Simple Web Page Scraping Using Beautiful Soup and Python

Web Page Scraping

Perhaps you have a website with a lot of content but users might have a hard time finding the information they are looking for on the site. Or there is so much content and detail that users just don’t want to spend the time reading that much text. Building a search engine for your site might be one solution.

In order to do this you will need to first scrape all the text content from your website. You could visit all the pages manually and save them to disk but this would be tedious and time consuming, especially for a large site that constantly changes. This is a perfect job for a computer. So, you are going to need to write some code to discover and fetch the content from the various web pages. There are many different libraries our there to help you do this. The Beautiful Soup Python library is a popular and simple to use library that we can use to help scrape the content from a web page.

Sample code for this project can be found on my Github Page

Beautiful Soup Setup

To get started, we need to install the Beautiful Soup library. We can do this by adding beautifulsoup4 to your requirements.txt file. You probably also want to add requests to your requirements.txt file as well so you can programmatically fetch pages from your website. Then you can install the libraries by opening a terminal and running the following command:

pip install -r requirements.txt

Then in your Python code you can import the library:

from bs4 import BeautifulSoup
import requests

Fetching a Web Page

Before you can get the content from a web page you need to fetch the page. The requests library makes this easy. You can fetch a page by calling the get method on the requests library and passing in the URL of the page you want to fetch.

base_url = 'https://blog.smokinserver.com'
index_url = base_url

response = requests.get(index_url)
html = response.text

Crawling a Website

In this case we have fetched our site’s main index page that contains links to all the other pages on the site. We want to crawl the site and fetch all the pages. We can do this by parsing the HTML of the page and looking for the article links. First we need to determine how to identify the article links. We can do this by looking at the HTML source of the page and with the help of the inspect element feature in the browser. Right click one of the article links and select Inspect Element. This will open the developer tools and highlight the HTML element that was clicked.

Inspect Elements

Here we can see the <a href=> tag that contains the link to the article is under a h2 tag with class “post-title”. We will use this information to find all the post links on the page.

Parsing the HTML

Now we can use the Beautiful Soup library to help us parse the HTML and find the article links and save them to a list.

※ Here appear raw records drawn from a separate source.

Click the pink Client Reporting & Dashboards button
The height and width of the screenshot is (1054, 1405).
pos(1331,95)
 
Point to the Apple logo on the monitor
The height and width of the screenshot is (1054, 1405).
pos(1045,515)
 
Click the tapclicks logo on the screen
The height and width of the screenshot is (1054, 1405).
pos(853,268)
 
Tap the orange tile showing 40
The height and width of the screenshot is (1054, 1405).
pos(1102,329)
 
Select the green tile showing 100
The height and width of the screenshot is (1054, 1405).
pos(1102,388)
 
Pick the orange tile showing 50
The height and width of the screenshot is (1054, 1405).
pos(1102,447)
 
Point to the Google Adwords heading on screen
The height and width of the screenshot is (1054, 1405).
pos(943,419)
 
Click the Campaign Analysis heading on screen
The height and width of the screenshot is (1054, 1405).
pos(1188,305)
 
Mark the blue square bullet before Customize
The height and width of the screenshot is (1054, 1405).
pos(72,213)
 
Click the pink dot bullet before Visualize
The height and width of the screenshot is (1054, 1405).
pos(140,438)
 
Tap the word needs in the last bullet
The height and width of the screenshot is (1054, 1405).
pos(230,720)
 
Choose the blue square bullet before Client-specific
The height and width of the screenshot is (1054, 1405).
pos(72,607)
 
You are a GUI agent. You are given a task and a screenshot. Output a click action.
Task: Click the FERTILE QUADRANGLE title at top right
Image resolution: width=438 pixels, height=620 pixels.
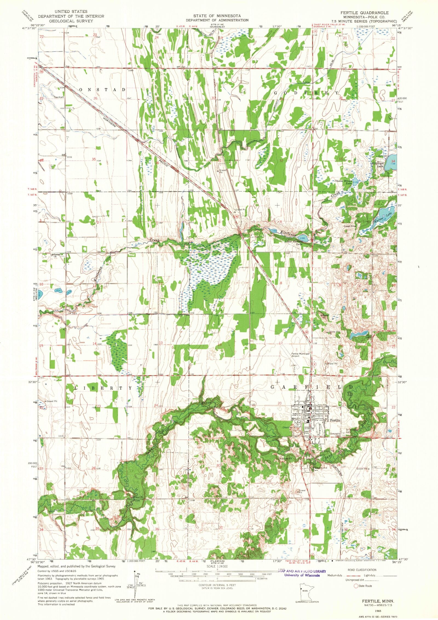(x=364, y=13)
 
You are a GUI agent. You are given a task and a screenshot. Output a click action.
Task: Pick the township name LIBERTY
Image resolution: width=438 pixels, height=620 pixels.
(x=103, y=388)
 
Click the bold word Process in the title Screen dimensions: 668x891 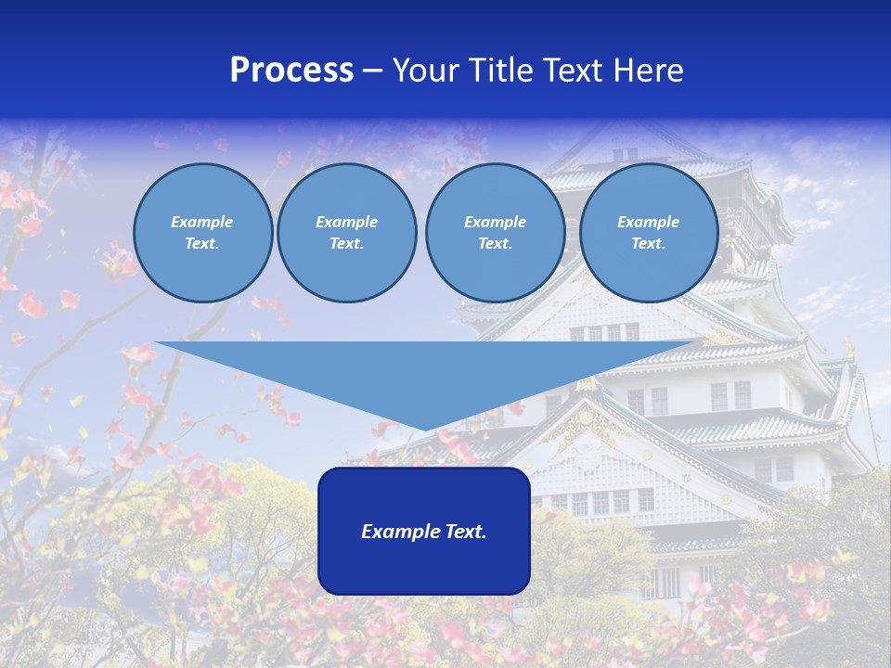[x=291, y=71]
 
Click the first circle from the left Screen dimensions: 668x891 [x=202, y=233]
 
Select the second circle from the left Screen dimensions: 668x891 [x=347, y=233]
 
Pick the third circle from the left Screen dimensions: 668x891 [x=495, y=233]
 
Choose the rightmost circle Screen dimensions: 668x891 [x=649, y=233]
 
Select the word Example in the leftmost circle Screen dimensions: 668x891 [x=202, y=222]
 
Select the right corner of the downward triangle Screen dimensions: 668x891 [x=701, y=343]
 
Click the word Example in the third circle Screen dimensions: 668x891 [x=495, y=222]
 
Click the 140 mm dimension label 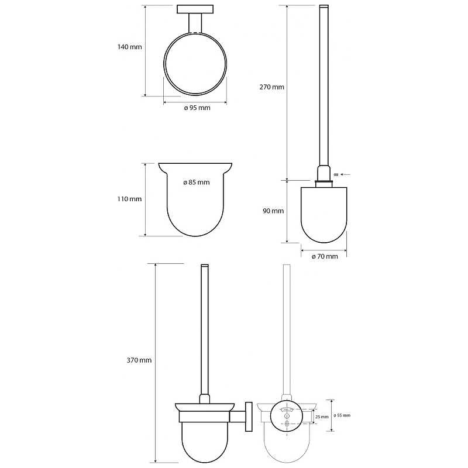(x=129, y=47)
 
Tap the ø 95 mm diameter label (x=197, y=108)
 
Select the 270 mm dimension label (x=271, y=87)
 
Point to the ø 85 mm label (x=197, y=182)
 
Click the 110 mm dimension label (x=129, y=199)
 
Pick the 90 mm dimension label (x=273, y=211)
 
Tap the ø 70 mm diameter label (x=325, y=256)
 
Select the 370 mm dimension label (x=139, y=360)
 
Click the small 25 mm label (x=322, y=417)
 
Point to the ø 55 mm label (x=342, y=415)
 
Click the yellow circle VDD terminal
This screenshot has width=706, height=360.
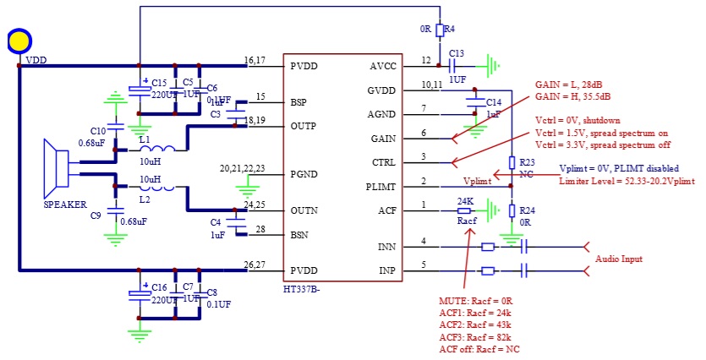[19, 40]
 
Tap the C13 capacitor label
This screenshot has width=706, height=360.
[457, 52]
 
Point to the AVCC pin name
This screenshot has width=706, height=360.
[384, 65]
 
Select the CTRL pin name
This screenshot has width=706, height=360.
[383, 161]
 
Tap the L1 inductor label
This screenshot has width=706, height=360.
[145, 139]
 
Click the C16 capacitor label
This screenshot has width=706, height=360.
[159, 288]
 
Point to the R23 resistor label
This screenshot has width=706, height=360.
[527, 161]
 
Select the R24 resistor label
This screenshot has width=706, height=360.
[527, 210]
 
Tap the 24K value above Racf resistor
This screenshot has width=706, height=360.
[464, 200]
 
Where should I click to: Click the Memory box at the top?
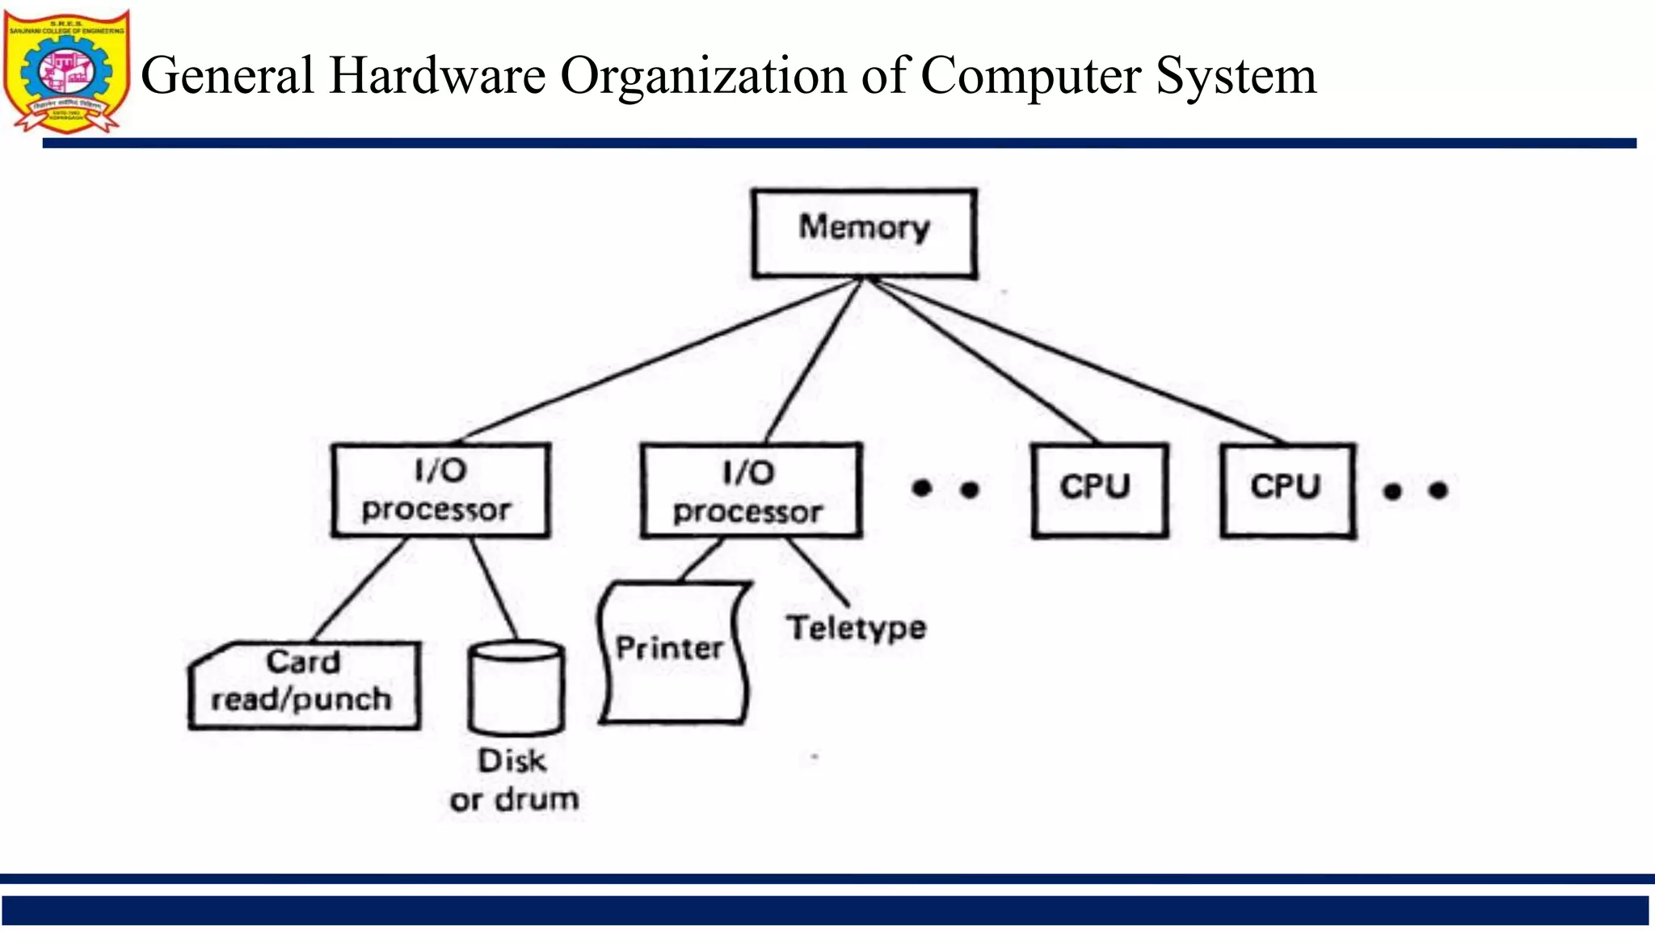click(864, 234)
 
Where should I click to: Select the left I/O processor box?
click(440, 490)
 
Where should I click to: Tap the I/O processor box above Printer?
click(751, 491)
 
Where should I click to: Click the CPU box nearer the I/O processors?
click(1099, 490)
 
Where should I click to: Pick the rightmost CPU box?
click(1287, 490)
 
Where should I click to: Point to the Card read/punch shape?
click(304, 685)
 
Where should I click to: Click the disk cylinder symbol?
click(516, 687)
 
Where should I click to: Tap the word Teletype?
click(857, 629)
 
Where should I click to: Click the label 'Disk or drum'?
click(514, 781)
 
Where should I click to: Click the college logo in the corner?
click(66, 71)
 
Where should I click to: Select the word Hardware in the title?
click(437, 76)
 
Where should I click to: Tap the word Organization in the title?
click(703, 76)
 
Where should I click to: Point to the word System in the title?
click(1236, 76)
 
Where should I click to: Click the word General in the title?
click(227, 76)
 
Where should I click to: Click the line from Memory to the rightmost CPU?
click(1075, 361)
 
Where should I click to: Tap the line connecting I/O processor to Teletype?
click(816, 571)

soup = BeautifulSoup(html, 'html.parser')

posts = []
post_rows = soup.find('h2', attrs={'class': 'post-title'}).find_all('a', href=True)
for post in post_rows:
    url = post.get('href')
    title = post.get_text()
    posts.append({'url': base_url + url, 'title': title})

The soup.find() allows us to find all kinds of different HTML elements based on the type of element and specific attribute values. In this case we are looking for all of the h2 elements with class “post-title” and then under those elements we are looking for all the a elements with a href attribute. We then get the relative site URL from the href attribute and the title from the page text of the a element.

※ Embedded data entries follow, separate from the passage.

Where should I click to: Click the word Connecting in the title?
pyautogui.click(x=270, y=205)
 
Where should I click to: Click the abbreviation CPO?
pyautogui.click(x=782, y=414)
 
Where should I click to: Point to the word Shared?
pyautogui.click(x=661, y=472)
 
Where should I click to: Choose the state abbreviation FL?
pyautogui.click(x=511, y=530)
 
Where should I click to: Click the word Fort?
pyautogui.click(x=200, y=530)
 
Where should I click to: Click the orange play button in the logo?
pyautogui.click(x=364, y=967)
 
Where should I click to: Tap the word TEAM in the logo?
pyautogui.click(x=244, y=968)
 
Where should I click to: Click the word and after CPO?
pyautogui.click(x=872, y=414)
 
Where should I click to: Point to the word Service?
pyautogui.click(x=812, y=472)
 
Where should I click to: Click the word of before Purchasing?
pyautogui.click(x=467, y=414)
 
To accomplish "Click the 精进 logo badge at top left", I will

Fetching the Article Content

Now that we have a list of all the article links we can fetch the content of each article. We can do this by iterating over the list of posts and fetching each page. Our approach will be very similar to what we did for the index page. We will uses requests to download the HTML page, figure out which elements contain the article content (<article> tag with a class of “post”) and then use Beautiful Soup library to find those elements and get the plain text.

for post in posts:
    print(f"Scraping {post['title']}")
    response = requests.get(post['url'])
    html = response.text

    soup = BeautifulSoup(html, 'html.parser')
    content = soup.find('article', attrs={'class': 'post'}).get_text()

Conclusion

There we go. With a handful of lines of Python code we are able to dynamically fetch a webpage containing links to other pages and then crawl those other pages to get the raw text content. At this point we can do whatever we want with the content. If we wanted we could calculate text embeddings for each page and build a semantic search index which we can then use for a chatbot that can leverage relevant page content from the site in order to answer user questions in natual language. Perhaps we will save that for another blog post.